B. Composing Location (Obfuscation)
In composing their location to disclose neither sibling explored the privacy functions available. When asked whether they would use these functions to hide or change their location, the older sibling claimed they would use those features but only for specific purpose: "Well, if I was doing something which I didn’t want my sister to know about, or if I was going somewhere for example buying her a surprise birthday gift and I didn’t want her to know I was going to a certain location and doing that." The older sibling compared this with using the privacy settings in other relationships: "[i]t would be so that people wouldn’t know where I was full stop. And especially, I have more of an issue with my home residence rather than my place of work. I just feel that it is not just tracking me it is tracking where other people in my family live too and I think that exposes them to risk depending on who is able to track it." The younger sibling claimed they would not deliberately hide their location from their older sibling. "Basically because I have got nothing to hide from [my sibling] and I trust her with where I am."
Neither Mother nor daughter changed or hid their location during the 48 hour period. The Mother was not aware of this feature and if she was she would not use it: "Because, I have nothing to hide from her, she knows all there is to know about me." The daughter on the other hand was aware of the feature to hide or change her location. Although the daughter did not manually change her location she did feel tempted to change her location on one occasion. Neither the Mother nor daughter changed their behavior, however, the Daughter perceived that this could be a possibility: "Although I didn’t act differently on this occasion, I did have the feeling that I was being watched and was conscious of the places that I went to… It is possible that knowing that you are being tracked can cause changes in your decisions, especially when you are being tracked by your parents." This user feeling pertains to one’s freedom of movement and autonomy, and whether or not open visibility impacts physical and psychological patterns [8].
C. Receiving Feedback (Pinging)
The siblings were asked whether they would like to receive feedback detailing when the other was viewing their location. The older sibling said: "I would be interested to know what she didn’t know about my day, and what she was curious to find out about. And whether she knows where I work or what I was doing." The younger sibling on the other hand was not interested in receiving feedback. The sibling was then asked how she would feel if she knew the other sibling was looking at her location every hour, in response she said: "Well, I guess it would come to the issue that I don’t think she would need to because she knows where I am, but if she did then in a way that is like her questioning where I am and I wouldn’t like that. If she did. But I don’t think she did. She better not have!" When this same participant was asked why they had checked their sibling’s location frequently, she retorted: "Yes, but you know it’s a device." There is an obvious disconnect here.

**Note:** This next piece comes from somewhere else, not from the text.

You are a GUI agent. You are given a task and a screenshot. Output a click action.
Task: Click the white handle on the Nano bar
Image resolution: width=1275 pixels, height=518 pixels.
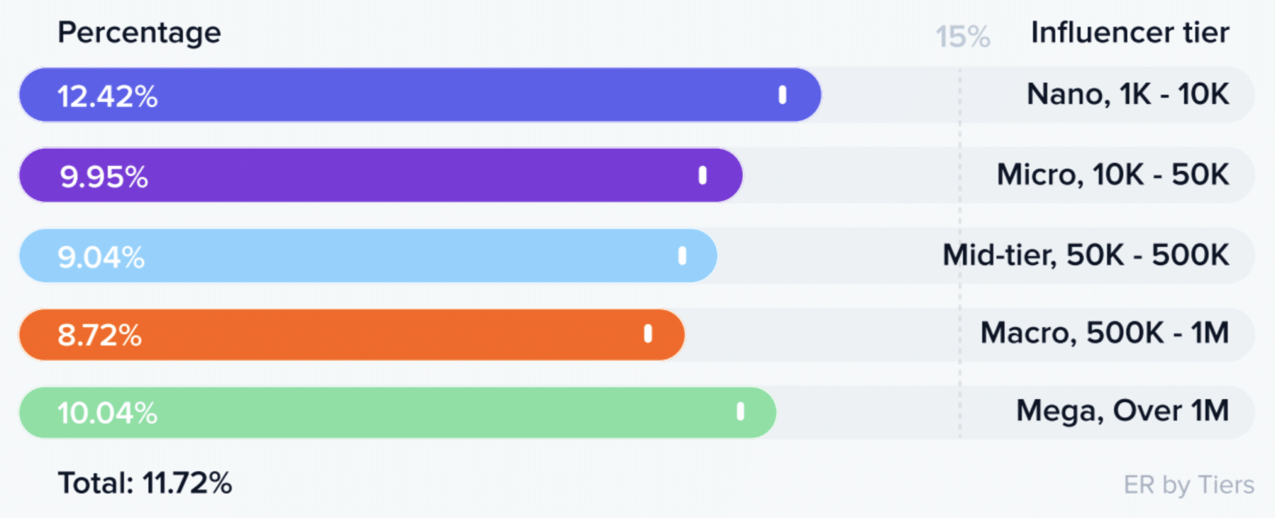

When asked whether or not a feedback "ping" was required upon location viewing, the Mother noted: "[t]hat would be interesting, but it wouldn’t even worry me, it wasn’t something I was thinking about." However when she was asked what she would feel if she saw that her daughter viewed her location several times throughout the day she responded: "Why does she want to look at my location so many times? You kind of think what is the need?" The daughter perceived that this feature would be useful for rectifying situations where the Mother was viewing an inaccurate location, but also expressed that it could be "weird" as it would instantiate a feeling of being "monitored." She said: "On one hand, I would like to know when my mother was viewing my location. This way I would be able to know how much she knows about where I have been. As it was she thought I was in Haymarket when I was at Central, and if I knew that I could have rectified her assumption that I was (yet again) going to miss the train home from Sydney… On the other hand, it would be slightly weird knowing when she is viewing my location. It would make me really feel as though I was being monitored, especially if she viewed my location an excessive amount of times. Although –funnily enough – she could be doing that to me at the moment anyway." One of the deep problems associated with Google Latitude was that pings were unavailable. One considers the potential for an overprotective spouse to ping their partner’s location an irrational number of times and to make the erroneous assumptions of whereabouts.
SECTION VI.
Viewing Location
A. The Value of Viewing and Unintended Consequences
In being able to view the other sibling’s location, the older sibling felt it was an unnecessary access to more information, and also felt protective of the younger sibling stating that "I wonder who else knows where she is too and I guess a bit protective of that". The younger sibling said that it "didn’t impact or make an effect on me." The sibling did however, state that with other people she would probably feel "weird" if the location was viewable in a bidirectional manner. In the case of the Mother and daughter, the ability to view the others’ location provided a little bit of extra information: "I generally know where my mum is most of the time. This way I was just able to know more precisely when she was there, although the accuracy was bad I could still infer from her roundabout location where she would be based on what I know about her and where she goes." The Mother found that viewing her daughter’s location was useful: "Because rather than phoning I could just check to see when she was coming home. At times though, I remember thinking, ‘oh gee, the train is going to leave at such and such a time and she is still in a particular area and I wasn’t sure if it was near the station, and I thought she was going to miss the train’... So that was the bit that put me off a bit. Thinking that she should have been somewhere that I didn’t think she was because of the tracking device." It can be observed, that the accuracy of the location information caused the Mother unnecessary anxiety in relation to her daughter’s whereabouts.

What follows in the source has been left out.